Siemens
- Maximilian Völkl

Siemens: Hoffnungsträger Mindsphere – das Potenzial ist riesig

Der Höhenflug bei Siemens ist etwas abgeebbt. Die Konsolidierung am Gesamtmarkt hat auch den Industriekonzern erfasst. Nach wie vor notiert die Aktie allerdings auf hohem Niveau. Grund zur Sorge besteht auch nicht: Für die Zukunft ist Siemens gut gerüstet. Vor allem die Industrie 4.0 dürfte das Geschäft sichern.

Für viel Fantasie sorgt das Cloud-basierte, offene IoT-Betriebssystem Mindsphere. Auf der Messe in Hannover gab Klaus Helmrich – er ist bei Siemens für die Divisions Digital Factory sowie Prozessindustrie und Antriebe zuständig – einen Überblick über das Angebot des Konzerns. Die Pipeline mit Partnerschaften wie Amazon Web Services (AWS) und Bluvision sowie rund 50 neuer Apps und erweiterter Kommunikationsgerätetechnik ist beeindruckend.

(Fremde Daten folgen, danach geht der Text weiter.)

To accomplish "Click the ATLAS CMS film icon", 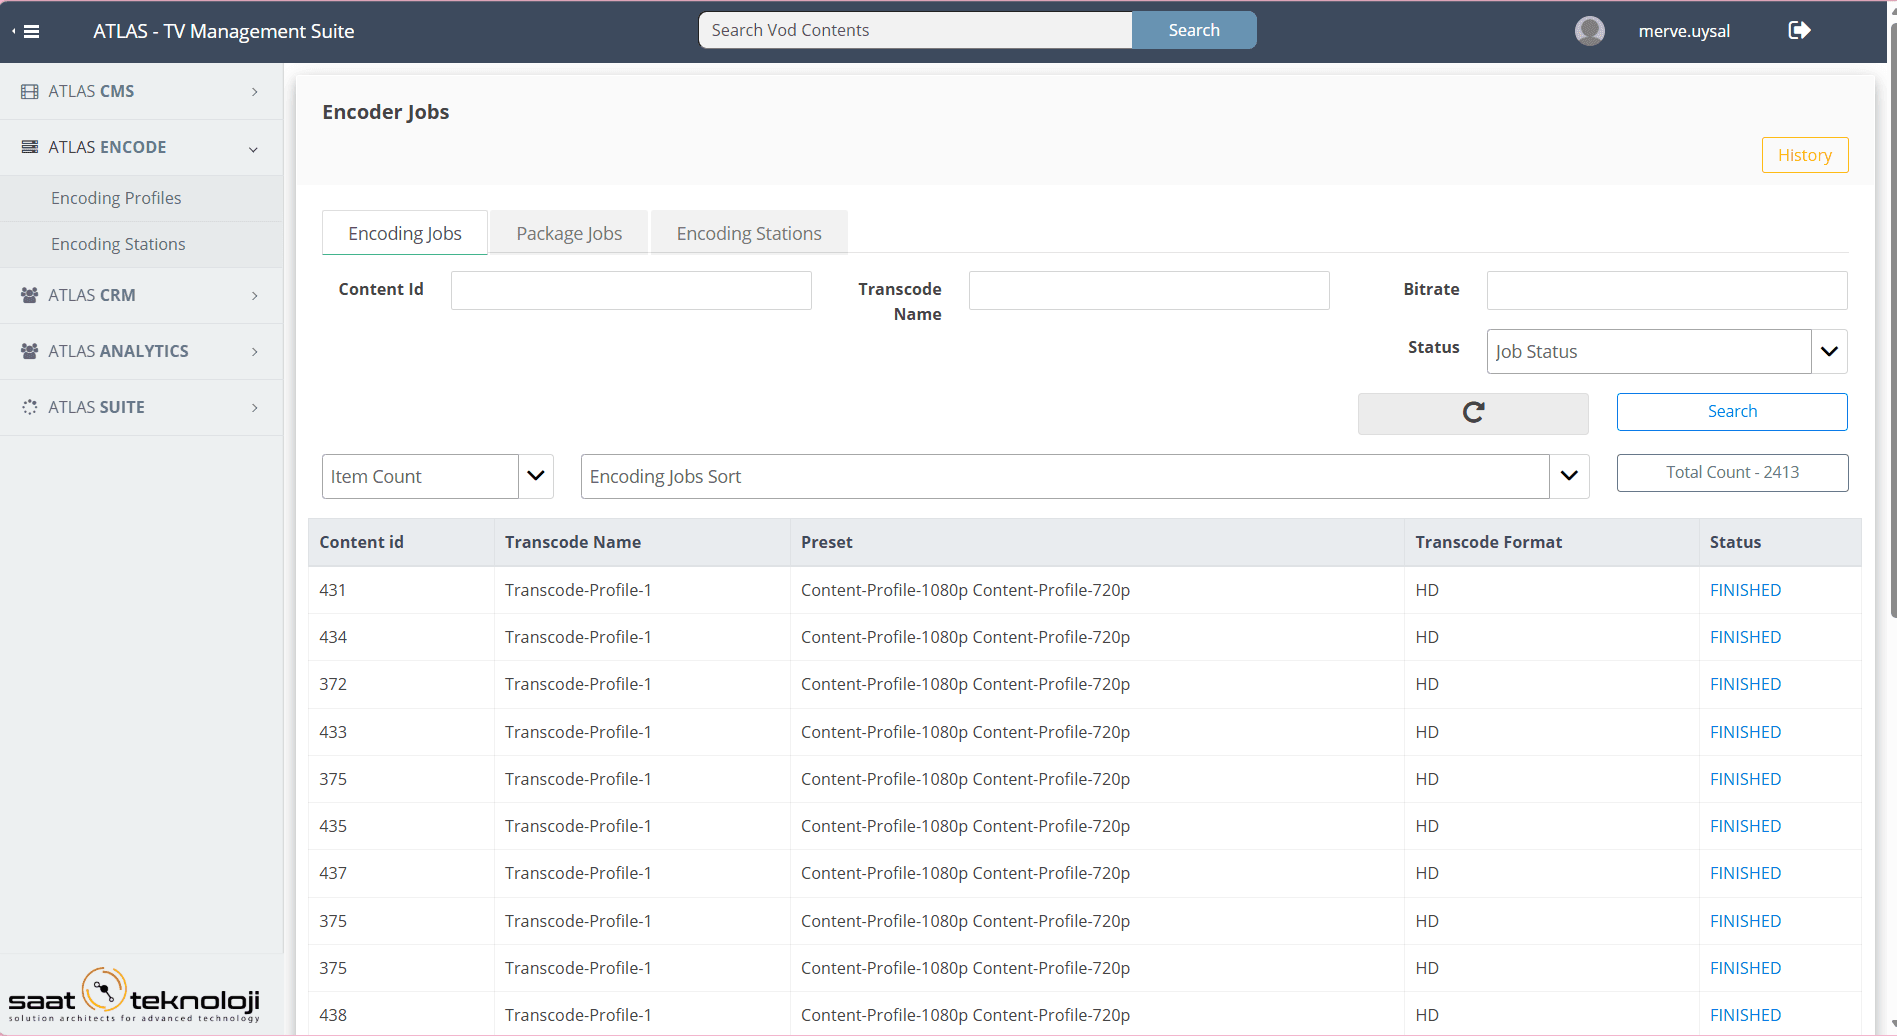I will pyautogui.click(x=30, y=92).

AWS stellt beispielsweise Cloud-Infrastruktur und Dienste für Mindsphere bereit, während Bluvision verschiedene Techniken und Lösungen zur Positionsbestimmung oder für das Health-Monitoring liefert. Die zahlreichen Startups, die die Möglichkeiten von Mindsphere ebenfalls erweitern, sind dagegen in den unterschiedlichsten Branchen tätig. So sind beispielsweise flexible Geschmacksrichtungen für die Getränkeindustrie oder ein systematisches Energiemonitoring möglich (was mit Mindsphere sonst noch vorstellbar ist, erfahren Sie hier).

Das ist die Zukunft

Das Segment Digitale Fabrik ist die Zukunft von Siemens. Der Bereich mit der Mindsphere-Software und der Industrieautomation ist besonders margenstark. Aber auch die weiteren Geschäftsbereiche des DAX-Konzerns laufen großteils blendend. Gelingt zudem ein erfolgreicher Börsengang der Medizintechniktochter Healthineers, dürfte die Aktie noch einmal neuen Schwung erhalten. Anleger lassen die Gewinne laufen und geben kein Stück aus der Hand.